A team of 15 students from Stanford, Brown and Spellman College created a “bio-drone”–a drone that is biodegradable. The students created the bio-drone for the 2014 iGEM International Genetically Engineered Machine competition.
The bio-drone is “made mostly of fibrous mycelium, a root-like material found in fungi. The lightweight and sustainable substance is then coated with a sheet of sticky bacteria-grown cellulose, while the circuits inside the drone are printed using silver nanoparticle ink.” The materials allow the drone to naturally decompose. Although a biogradable drone could be quite useful for the military — for example, if one were to crash it might dissolve before falling into enemy hands — the device wasn’t designed for the military. According to its engineers, the bio-drone decomposes slowly over a few months so it wouldn’t be useful to the military unless the decomposition process could be sped up.

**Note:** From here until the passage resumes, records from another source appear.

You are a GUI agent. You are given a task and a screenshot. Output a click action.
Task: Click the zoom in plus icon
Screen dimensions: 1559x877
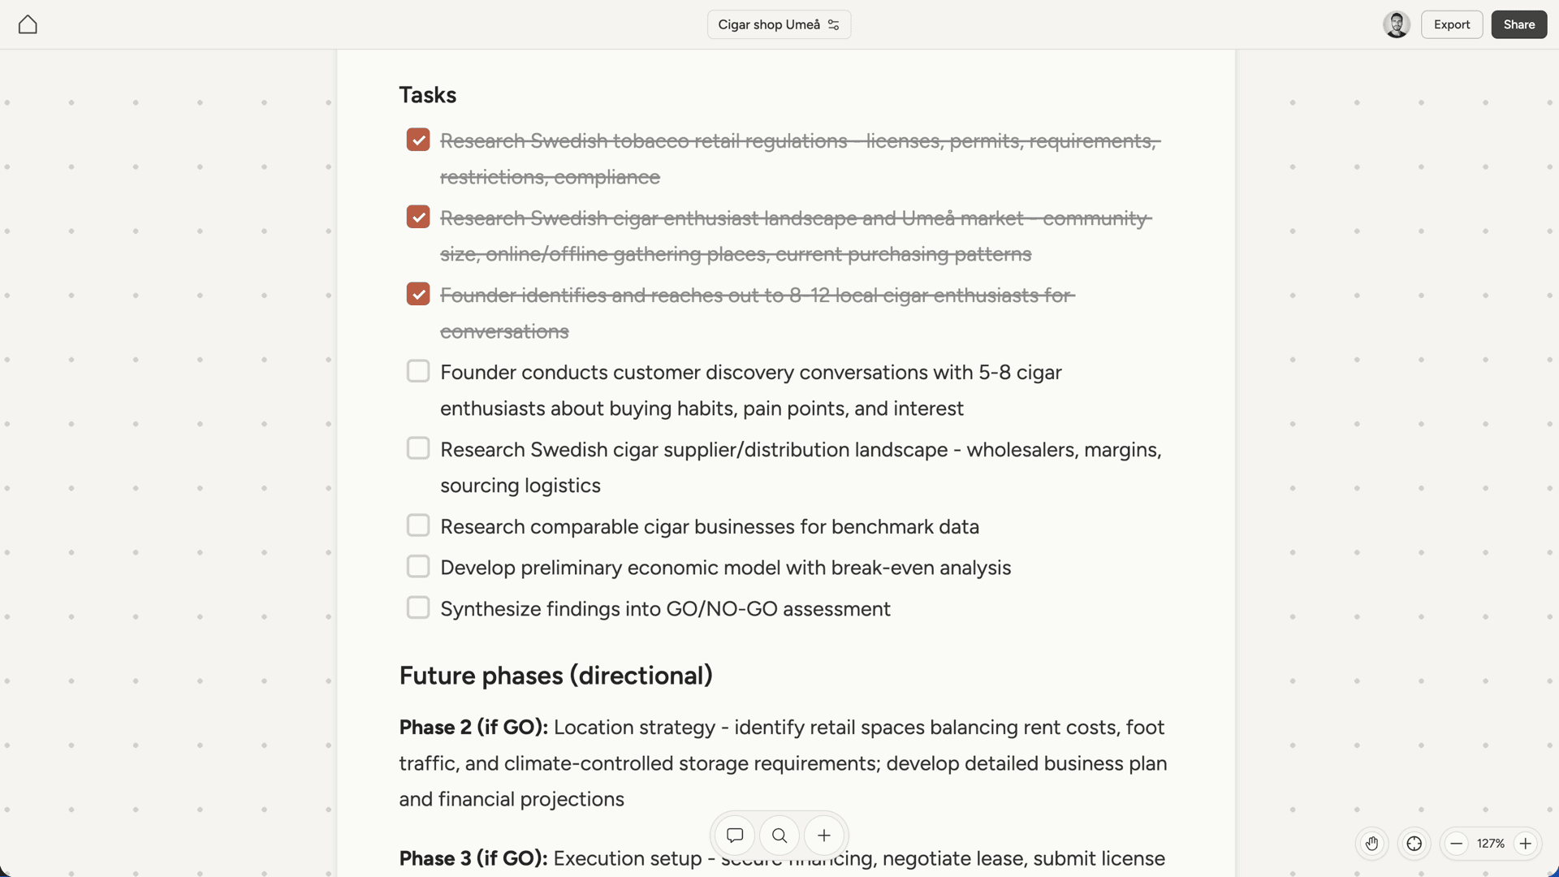1527,844
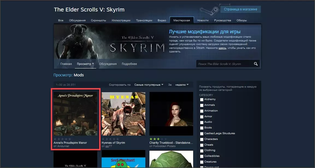Click the search magnifier icon
Image resolution: width=315 pixels, height=168 pixels.
tap(256, 64)
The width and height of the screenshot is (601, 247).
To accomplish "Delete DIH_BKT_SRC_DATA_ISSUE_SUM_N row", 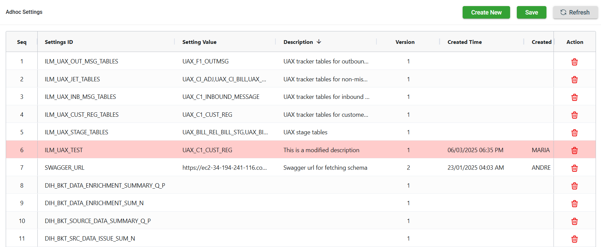I will tap(574, 239).
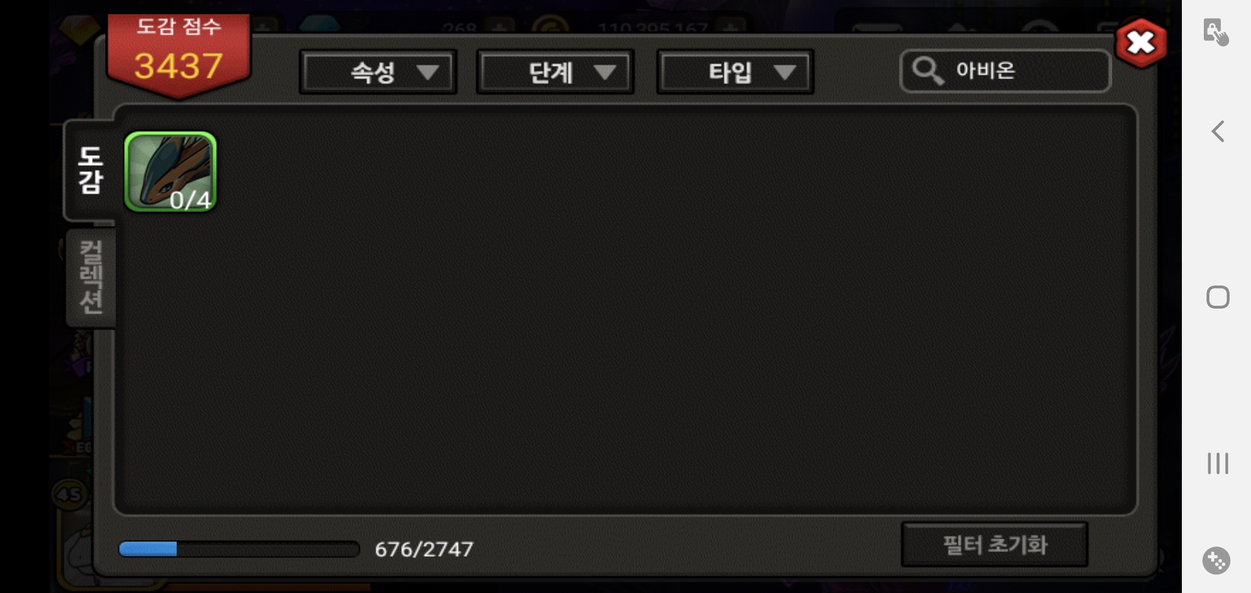Open the 속성 attribute dropdown
Image resolution: width=1251 pixels, height=593 pixels.
[378, 72]
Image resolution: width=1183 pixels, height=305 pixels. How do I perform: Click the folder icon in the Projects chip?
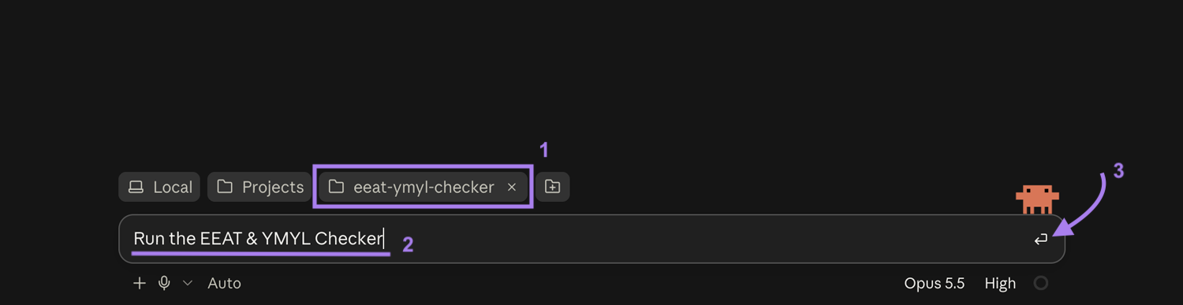(x=225, y=187)
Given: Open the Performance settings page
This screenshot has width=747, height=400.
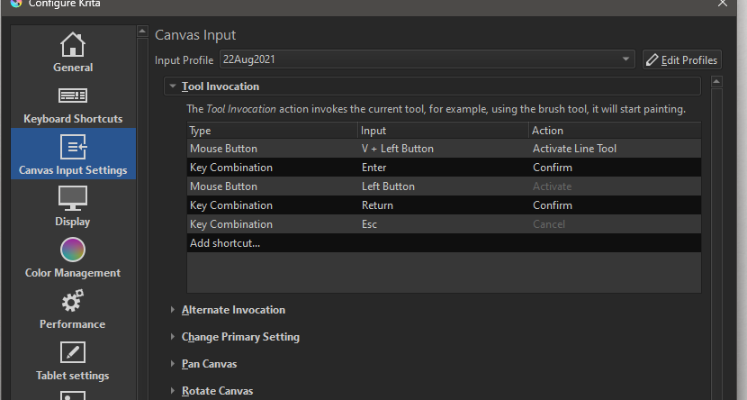Looking at the screenshot, I should click(x=73, y=308).
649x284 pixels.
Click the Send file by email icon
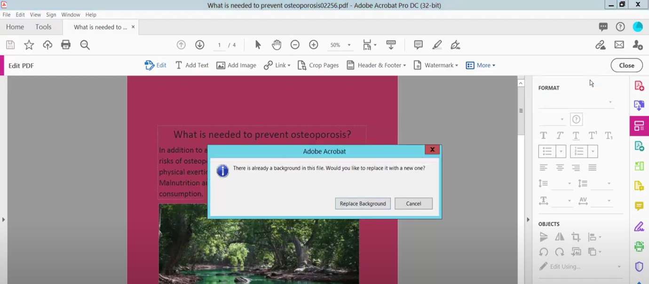[x=619, y=45]
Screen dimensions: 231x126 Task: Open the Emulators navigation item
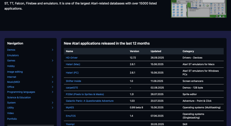pos(13,55)
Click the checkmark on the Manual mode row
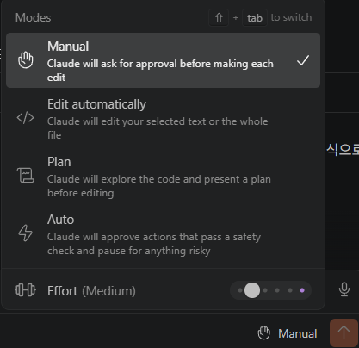The image size is (359, 348). coord(303,60)
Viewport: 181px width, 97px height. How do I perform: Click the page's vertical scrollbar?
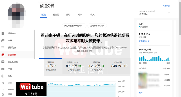coord(180,17)
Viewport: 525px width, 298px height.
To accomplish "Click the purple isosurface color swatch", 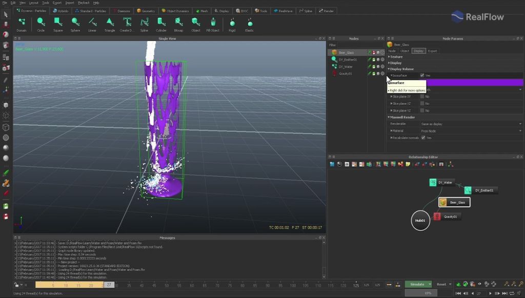I will coord(474,83).
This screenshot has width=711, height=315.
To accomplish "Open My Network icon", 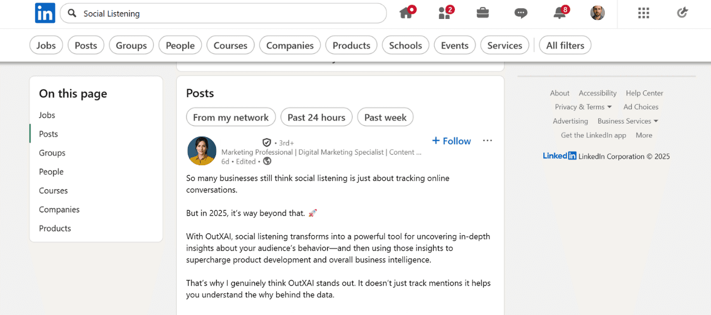I will 445,13.
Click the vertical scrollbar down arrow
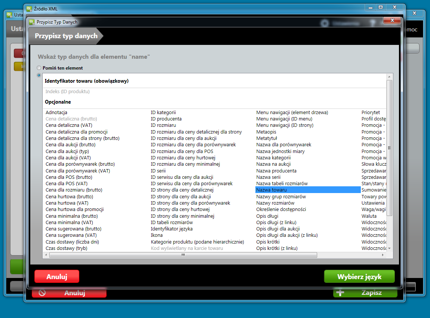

But focusing on the speed of decomposing is beside the point, Lynn Rothschild, the lead scientist in synthetic biology at NASA’s Ames Research Center and another team advisor, tells me, because that’s not what they designed it for. “It had nothing to do with military implications,” she says. “Once you say the word ‘drone,’ people do think of sinister connotations. But this is not why we’re doing this.”
The drones were designed to enter and investigate “sensitive ecological” areas such as coral reefs without interrupting the ecosystem. “The biodegradation, therefore, is for protecting the environment, not the drone—which means the team focused less on speeding up the decomposition, and more on building the drone out of the right materials,” said Rothschild.